Circulating Supply in CryptoCurrencies: What is it and how does it work?
When a potential investor thinks about choosing a project for investment, he has to analyze a certain number of coin’s characteristics. This is necessary in order not to invest in an overtly scam project. One of these mandatory criteria is the circulating supply of cryptocurrency.
The term "circulating supply" means the number of coins in free circulation, which are is in the hands of the population. This is the case when less is more. It is simple: the less coins are in circulation, the more money people are willing to pay for them.

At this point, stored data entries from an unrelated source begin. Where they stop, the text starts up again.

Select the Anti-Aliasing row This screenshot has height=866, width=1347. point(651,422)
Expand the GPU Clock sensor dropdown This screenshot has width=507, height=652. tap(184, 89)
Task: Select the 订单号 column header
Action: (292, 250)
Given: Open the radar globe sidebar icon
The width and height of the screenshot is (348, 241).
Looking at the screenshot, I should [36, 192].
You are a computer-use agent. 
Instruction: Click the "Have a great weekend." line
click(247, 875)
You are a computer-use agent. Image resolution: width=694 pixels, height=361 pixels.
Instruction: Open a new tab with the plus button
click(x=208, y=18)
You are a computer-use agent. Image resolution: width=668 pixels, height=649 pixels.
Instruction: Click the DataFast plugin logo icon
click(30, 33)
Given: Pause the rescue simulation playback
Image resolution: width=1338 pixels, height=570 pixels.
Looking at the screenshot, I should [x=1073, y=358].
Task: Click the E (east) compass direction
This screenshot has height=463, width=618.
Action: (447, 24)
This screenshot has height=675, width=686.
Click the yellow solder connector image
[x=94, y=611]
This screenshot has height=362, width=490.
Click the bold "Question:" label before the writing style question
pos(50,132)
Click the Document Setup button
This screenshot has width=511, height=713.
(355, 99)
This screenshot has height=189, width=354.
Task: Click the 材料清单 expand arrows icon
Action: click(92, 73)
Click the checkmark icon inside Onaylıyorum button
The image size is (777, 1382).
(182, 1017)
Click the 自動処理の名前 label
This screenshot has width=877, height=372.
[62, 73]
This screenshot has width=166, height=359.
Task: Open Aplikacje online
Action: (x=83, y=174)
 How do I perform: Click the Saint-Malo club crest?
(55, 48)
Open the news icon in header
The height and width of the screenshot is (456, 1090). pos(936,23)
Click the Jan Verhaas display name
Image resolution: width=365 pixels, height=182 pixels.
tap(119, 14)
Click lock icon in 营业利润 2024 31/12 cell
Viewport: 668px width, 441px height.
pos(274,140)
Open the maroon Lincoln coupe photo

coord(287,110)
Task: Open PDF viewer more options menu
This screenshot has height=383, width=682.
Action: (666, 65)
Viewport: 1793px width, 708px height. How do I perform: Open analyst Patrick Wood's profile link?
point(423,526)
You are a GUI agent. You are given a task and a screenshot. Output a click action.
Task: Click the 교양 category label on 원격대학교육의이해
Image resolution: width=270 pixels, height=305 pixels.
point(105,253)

When choosing a cryptocurrency for investment, an investor may face scammers. If the project offers a huge amount of its tokens in exchange for one Bitcoin or another liquid asset, beginning investors will think that this is a good deal. For example, having received 50,000 tokens for one Bitcoin, with the growth rate of the token 10 times, the investor will also increase his initial investment by 10 times. However, most likely he will never await for this moment. The reason is that projects that have a large or unlimited emission, most likely are not rest on a realistic foundation, but make money by elementary market speculations. Such a “startup” can very quickly go bankrupt and its tokens will cost nothing. Nevertheless, there are exceptions. For instance, ether has unlimited emissions, but despite this is a recognized asset.
Thus, the smaller the cryptocurrency emission is, the more likely this coin will soar in price.